Substitute "Command" for every occurrence of "Instruction" in the part of the data that opens with the line containing "Open Mødemateriale: Ordinært" and closes with the line containing "click(633, 49)", and reproduce only those lines with everything else unchanged.

■ ■ ■ ■ ■

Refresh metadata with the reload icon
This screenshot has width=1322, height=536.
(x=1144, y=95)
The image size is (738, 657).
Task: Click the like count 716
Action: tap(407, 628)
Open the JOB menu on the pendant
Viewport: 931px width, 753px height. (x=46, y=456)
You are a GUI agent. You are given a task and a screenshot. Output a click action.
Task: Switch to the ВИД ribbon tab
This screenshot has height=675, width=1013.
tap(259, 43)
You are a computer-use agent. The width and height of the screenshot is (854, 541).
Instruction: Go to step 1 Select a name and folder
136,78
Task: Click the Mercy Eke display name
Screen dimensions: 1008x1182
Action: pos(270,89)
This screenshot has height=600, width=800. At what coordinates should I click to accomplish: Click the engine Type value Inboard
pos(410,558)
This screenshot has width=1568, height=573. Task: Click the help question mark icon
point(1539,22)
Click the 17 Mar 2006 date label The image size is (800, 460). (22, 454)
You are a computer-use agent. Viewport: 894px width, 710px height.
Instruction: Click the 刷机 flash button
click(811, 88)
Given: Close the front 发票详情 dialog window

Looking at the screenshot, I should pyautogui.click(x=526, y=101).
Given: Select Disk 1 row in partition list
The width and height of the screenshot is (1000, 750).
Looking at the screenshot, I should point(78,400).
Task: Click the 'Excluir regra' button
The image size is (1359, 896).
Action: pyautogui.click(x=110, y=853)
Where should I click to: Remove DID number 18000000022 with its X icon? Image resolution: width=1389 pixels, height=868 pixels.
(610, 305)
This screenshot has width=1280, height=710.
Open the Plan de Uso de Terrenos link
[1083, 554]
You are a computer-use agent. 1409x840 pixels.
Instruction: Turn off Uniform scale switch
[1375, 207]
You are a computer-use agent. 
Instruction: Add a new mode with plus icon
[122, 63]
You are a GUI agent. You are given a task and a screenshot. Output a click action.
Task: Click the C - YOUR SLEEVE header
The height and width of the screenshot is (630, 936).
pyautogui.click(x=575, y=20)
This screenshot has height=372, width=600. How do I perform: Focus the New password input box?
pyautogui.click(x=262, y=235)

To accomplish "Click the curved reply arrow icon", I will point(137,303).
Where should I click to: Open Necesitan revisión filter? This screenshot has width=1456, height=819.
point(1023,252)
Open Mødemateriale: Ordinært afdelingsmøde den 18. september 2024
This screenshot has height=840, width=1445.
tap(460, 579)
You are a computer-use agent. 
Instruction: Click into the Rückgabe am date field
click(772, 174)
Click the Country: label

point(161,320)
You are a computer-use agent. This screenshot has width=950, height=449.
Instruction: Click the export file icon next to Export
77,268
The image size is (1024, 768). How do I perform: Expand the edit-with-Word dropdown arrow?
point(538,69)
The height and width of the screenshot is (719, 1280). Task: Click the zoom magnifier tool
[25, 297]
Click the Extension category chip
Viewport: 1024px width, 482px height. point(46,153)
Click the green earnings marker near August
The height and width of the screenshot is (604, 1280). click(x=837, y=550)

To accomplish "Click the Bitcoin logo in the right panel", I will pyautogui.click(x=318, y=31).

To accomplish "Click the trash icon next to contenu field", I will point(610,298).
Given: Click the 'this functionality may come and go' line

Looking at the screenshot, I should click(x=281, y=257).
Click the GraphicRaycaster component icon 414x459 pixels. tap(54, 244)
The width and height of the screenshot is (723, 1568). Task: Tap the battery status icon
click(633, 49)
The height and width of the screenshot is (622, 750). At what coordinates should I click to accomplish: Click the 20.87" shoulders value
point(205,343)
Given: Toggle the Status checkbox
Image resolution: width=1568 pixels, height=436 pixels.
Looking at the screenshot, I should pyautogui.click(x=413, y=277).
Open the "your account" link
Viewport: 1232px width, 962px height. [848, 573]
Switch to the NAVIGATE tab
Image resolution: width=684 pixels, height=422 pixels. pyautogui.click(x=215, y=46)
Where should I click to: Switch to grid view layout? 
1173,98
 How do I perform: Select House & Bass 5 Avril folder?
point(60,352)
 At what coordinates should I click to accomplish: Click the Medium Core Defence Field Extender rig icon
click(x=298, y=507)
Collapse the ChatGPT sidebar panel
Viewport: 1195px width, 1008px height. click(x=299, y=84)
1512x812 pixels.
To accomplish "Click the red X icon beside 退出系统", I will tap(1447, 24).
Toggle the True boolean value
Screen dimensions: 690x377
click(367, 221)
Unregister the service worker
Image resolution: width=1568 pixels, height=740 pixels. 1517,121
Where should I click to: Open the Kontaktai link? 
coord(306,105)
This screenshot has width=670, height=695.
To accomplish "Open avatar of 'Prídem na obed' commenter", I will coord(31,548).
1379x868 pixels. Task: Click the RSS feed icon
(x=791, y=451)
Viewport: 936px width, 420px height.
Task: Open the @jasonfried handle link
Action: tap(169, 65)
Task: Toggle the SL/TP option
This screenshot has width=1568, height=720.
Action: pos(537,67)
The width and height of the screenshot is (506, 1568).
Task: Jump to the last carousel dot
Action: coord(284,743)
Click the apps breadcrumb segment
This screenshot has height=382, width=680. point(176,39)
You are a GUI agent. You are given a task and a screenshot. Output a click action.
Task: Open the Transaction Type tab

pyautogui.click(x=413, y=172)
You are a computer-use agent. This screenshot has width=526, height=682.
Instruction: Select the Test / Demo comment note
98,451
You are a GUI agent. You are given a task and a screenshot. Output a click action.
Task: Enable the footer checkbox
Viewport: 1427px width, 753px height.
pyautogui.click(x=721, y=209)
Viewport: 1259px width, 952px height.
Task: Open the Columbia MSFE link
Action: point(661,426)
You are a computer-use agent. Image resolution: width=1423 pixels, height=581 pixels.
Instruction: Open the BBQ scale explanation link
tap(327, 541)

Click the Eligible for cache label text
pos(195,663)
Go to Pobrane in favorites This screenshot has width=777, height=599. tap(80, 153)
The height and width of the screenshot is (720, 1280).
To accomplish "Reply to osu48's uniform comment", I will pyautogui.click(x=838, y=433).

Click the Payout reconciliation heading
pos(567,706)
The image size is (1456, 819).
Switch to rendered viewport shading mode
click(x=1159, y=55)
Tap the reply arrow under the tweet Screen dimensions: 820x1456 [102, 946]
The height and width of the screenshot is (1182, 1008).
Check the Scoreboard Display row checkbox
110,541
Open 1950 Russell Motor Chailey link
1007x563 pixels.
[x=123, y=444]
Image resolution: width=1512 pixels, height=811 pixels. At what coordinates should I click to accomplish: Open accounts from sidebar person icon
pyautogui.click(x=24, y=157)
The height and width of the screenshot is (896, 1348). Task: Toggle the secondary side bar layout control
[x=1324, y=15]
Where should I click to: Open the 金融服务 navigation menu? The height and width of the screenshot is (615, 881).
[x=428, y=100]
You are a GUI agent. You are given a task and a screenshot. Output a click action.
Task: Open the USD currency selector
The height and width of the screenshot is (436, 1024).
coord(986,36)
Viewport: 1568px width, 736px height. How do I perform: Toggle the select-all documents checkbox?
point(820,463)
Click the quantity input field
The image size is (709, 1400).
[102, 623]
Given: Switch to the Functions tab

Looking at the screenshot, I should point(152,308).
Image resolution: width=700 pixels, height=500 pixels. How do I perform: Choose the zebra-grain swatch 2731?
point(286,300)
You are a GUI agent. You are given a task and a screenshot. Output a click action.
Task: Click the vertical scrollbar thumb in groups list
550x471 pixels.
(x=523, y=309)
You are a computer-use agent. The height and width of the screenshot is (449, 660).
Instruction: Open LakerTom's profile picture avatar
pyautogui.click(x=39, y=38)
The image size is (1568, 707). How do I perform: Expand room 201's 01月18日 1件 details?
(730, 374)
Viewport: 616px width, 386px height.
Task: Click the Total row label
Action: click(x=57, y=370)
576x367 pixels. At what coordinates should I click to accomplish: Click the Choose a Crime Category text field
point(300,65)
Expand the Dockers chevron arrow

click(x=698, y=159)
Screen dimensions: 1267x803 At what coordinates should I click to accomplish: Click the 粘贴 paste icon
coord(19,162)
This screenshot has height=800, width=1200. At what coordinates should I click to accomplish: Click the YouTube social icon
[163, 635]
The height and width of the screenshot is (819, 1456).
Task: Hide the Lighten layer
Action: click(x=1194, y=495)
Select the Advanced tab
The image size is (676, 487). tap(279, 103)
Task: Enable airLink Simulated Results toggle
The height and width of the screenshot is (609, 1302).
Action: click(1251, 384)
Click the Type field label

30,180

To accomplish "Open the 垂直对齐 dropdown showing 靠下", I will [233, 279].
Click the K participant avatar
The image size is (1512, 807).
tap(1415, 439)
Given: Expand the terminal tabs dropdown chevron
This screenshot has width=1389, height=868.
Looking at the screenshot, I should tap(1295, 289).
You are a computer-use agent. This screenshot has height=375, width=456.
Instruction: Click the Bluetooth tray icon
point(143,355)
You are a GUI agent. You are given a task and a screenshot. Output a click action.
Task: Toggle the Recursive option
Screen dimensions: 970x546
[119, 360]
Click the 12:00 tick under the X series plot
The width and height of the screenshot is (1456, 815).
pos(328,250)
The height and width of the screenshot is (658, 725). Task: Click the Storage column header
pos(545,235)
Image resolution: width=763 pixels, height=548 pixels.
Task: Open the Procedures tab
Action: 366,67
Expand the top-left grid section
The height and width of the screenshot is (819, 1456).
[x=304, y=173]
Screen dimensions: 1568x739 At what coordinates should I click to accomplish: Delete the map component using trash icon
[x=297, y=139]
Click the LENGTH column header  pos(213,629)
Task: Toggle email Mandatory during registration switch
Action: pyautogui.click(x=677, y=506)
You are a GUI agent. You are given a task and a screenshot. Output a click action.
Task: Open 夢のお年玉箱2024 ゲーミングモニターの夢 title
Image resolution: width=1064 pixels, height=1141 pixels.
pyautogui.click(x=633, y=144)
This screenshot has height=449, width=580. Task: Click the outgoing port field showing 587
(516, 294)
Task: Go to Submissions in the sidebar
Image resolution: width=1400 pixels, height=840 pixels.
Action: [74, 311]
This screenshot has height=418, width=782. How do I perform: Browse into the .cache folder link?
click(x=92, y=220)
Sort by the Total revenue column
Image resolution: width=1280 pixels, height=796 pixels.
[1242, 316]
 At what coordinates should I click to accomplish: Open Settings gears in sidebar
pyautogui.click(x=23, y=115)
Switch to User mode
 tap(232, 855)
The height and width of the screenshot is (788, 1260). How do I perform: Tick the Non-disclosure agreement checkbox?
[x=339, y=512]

■ ■ ■ ■ ■

SOLVED EXERCISE:
Open Mødemateriale: Ordinært afdelingsmøde den 18. september 2024
This screenshot has height=840, width=1445.
tap(460, 579)
You are a computer-use agent. 
Command: Click into the Rückgabe am date field
click(772, 174)
Click the Country: label

point(161,320)
You are a computer-use agent. This screenshot has width=950, height=449.
Command: Click the export file icon next to Export
77,268
The image size is (1024, 768). How do I perform: Expand the edit-with-Word dropdown arrow?
point(538,69)
The height and width of the screenshot is (719, 1280). Task: Click the zoom magnifier tool
[25, 297]
Click the Extension category chip
Viewport: 1024px width, 482px height. point(46,153)
Click the green earnings marker near August
The height and width of the screenshot is (604, 1280). click(x=837, y=550)

To accomplish "Click the Bitcoin logo in the right panel", I will pyautogui.click(x=318, y=31).

To accomplish "Click the trash icon next to contenu field", I will point(610,298).
Given: Click the 'this functionality may come and go' line

Looking at the screenshot, I should click(x=281, y=257).
Click the GraphicRaycaster component icon 414x459 pixels. tap(54, 244)
The width and height of the screenshot is (723, 1568). Task: Tap the battery status icon
click(633, 49)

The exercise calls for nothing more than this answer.